Stored data:

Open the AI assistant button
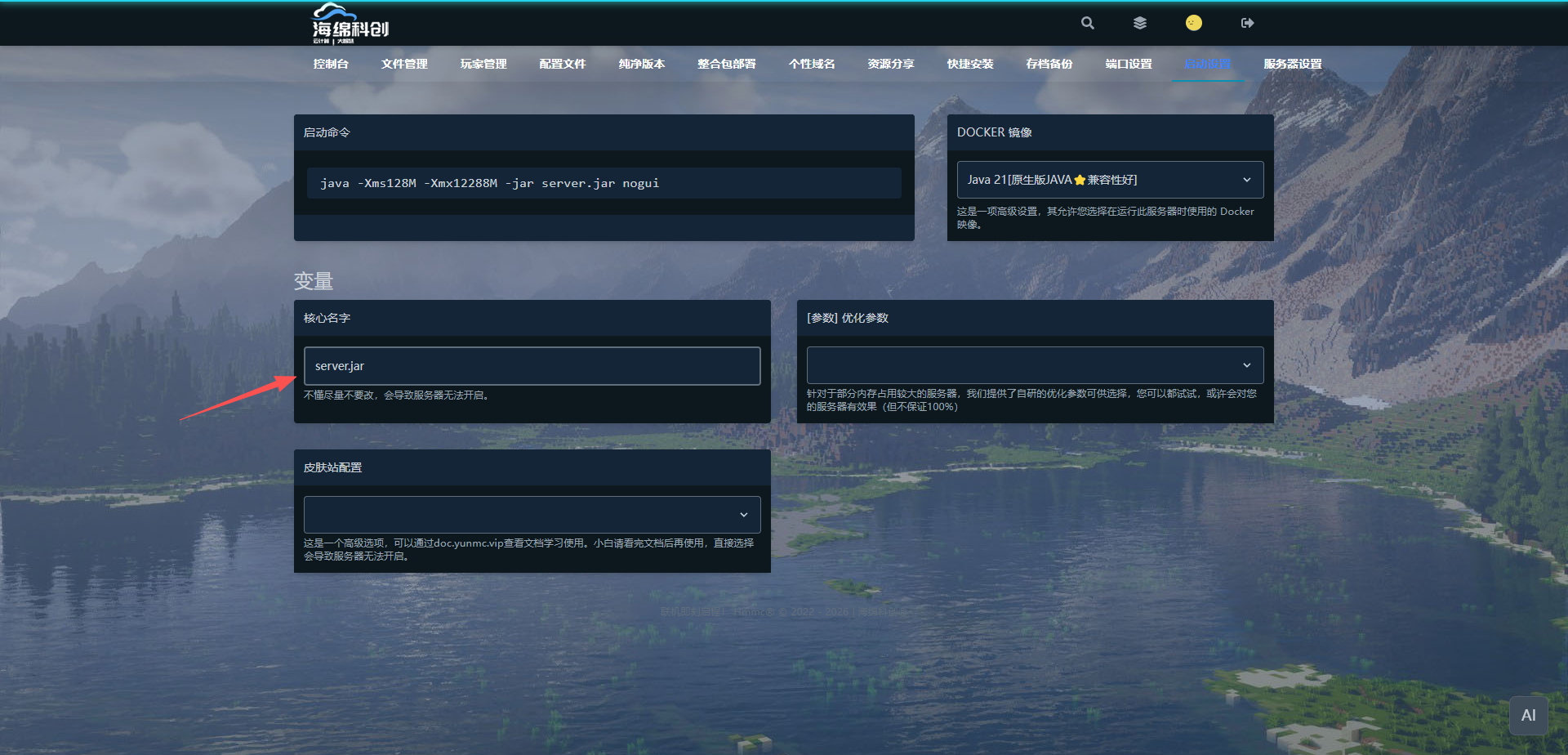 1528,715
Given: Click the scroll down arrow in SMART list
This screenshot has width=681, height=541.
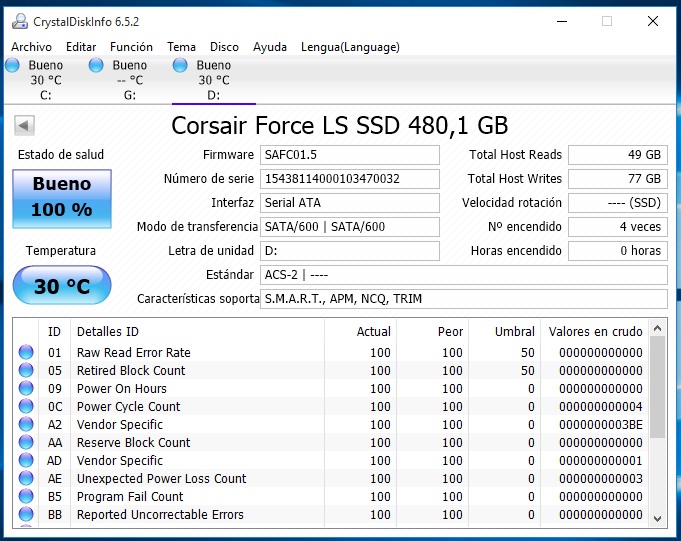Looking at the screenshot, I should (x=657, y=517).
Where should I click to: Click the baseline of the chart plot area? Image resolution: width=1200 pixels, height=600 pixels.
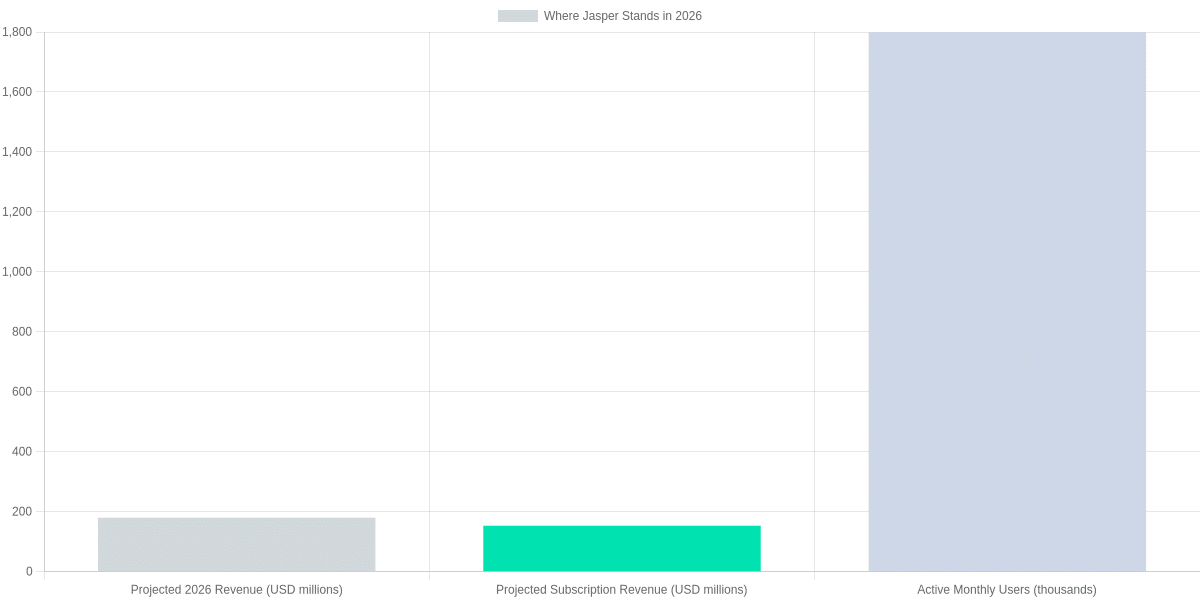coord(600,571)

- What to work on
Beginning at the line with "Given: Click the", reproduce each line exactly through the last line of the records above, with pictures left out.

- Reply to the task
Given: Click the scroll down arrow in SMART list
This screenshot has width=681, height=541.
Looking at the screenshot, I should (x=657, y=517).
Where should I click to: Click the baseline of the chart plot area? Image resolution: width=1200 pixels, height=600 pixels.
coord(600,571)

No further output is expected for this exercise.